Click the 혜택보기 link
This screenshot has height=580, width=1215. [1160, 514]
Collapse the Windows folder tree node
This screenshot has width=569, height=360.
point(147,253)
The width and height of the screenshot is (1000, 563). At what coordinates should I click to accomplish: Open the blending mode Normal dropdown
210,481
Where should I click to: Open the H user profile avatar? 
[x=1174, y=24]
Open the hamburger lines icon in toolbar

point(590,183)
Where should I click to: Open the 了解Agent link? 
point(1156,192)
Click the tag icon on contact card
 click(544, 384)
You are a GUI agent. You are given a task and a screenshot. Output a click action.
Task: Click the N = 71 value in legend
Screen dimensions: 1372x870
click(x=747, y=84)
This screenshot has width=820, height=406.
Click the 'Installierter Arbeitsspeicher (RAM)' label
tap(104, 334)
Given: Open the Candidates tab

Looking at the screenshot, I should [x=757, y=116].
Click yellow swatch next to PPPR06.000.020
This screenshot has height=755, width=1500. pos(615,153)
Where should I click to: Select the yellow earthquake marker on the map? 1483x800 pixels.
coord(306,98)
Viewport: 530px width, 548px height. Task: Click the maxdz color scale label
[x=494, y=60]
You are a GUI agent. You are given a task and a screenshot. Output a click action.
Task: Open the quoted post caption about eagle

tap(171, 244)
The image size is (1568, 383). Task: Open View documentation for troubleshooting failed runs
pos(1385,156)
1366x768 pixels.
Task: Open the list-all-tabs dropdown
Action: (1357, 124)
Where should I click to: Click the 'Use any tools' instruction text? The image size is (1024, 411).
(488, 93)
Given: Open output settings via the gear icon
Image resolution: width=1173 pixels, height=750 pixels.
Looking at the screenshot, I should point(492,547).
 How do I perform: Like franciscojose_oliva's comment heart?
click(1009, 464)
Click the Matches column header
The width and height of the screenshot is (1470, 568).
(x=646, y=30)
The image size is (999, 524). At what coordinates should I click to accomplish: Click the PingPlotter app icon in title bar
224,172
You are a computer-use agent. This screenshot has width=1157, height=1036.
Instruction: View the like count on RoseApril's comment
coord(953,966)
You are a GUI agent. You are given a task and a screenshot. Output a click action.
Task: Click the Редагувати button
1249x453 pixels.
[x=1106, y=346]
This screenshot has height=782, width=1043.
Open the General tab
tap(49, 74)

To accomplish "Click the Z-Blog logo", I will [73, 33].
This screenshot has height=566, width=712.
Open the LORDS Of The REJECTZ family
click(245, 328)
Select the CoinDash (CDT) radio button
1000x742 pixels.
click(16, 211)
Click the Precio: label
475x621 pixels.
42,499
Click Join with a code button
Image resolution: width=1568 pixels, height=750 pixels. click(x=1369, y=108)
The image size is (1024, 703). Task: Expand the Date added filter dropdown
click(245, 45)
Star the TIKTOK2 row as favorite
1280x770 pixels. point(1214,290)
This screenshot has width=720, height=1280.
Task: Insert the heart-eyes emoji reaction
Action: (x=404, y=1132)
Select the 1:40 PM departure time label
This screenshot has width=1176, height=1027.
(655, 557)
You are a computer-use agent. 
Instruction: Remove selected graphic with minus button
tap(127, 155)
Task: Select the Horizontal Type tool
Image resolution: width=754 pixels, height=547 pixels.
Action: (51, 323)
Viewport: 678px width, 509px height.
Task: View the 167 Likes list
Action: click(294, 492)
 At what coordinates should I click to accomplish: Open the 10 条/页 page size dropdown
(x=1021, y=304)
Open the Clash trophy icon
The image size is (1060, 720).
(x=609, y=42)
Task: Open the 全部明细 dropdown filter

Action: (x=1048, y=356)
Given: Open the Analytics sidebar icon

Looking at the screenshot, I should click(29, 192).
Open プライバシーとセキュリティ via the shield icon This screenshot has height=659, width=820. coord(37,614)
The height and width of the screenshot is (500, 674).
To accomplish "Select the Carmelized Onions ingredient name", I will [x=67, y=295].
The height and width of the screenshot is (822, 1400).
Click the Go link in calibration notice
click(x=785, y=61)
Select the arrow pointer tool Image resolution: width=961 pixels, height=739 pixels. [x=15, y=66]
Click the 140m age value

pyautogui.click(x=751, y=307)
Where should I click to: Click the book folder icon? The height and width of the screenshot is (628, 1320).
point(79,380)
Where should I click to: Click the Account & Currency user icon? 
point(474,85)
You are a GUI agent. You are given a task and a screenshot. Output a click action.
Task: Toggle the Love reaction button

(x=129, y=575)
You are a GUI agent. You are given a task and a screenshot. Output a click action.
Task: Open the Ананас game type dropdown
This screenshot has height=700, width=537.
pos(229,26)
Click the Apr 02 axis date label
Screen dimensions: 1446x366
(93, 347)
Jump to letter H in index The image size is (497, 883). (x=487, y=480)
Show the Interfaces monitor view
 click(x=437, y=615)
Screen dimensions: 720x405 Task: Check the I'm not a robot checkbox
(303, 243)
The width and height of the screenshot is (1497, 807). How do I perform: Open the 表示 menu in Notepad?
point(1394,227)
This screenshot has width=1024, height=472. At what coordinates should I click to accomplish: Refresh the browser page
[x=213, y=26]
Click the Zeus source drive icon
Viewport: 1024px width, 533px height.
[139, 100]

-----

> **About this task**: Go through the data above and copy each line in which "computer" appears.

> **Answer section**:
You are a computer-use agent. This screenshot has width=1157, height=1036.
You are a computer-use agent. 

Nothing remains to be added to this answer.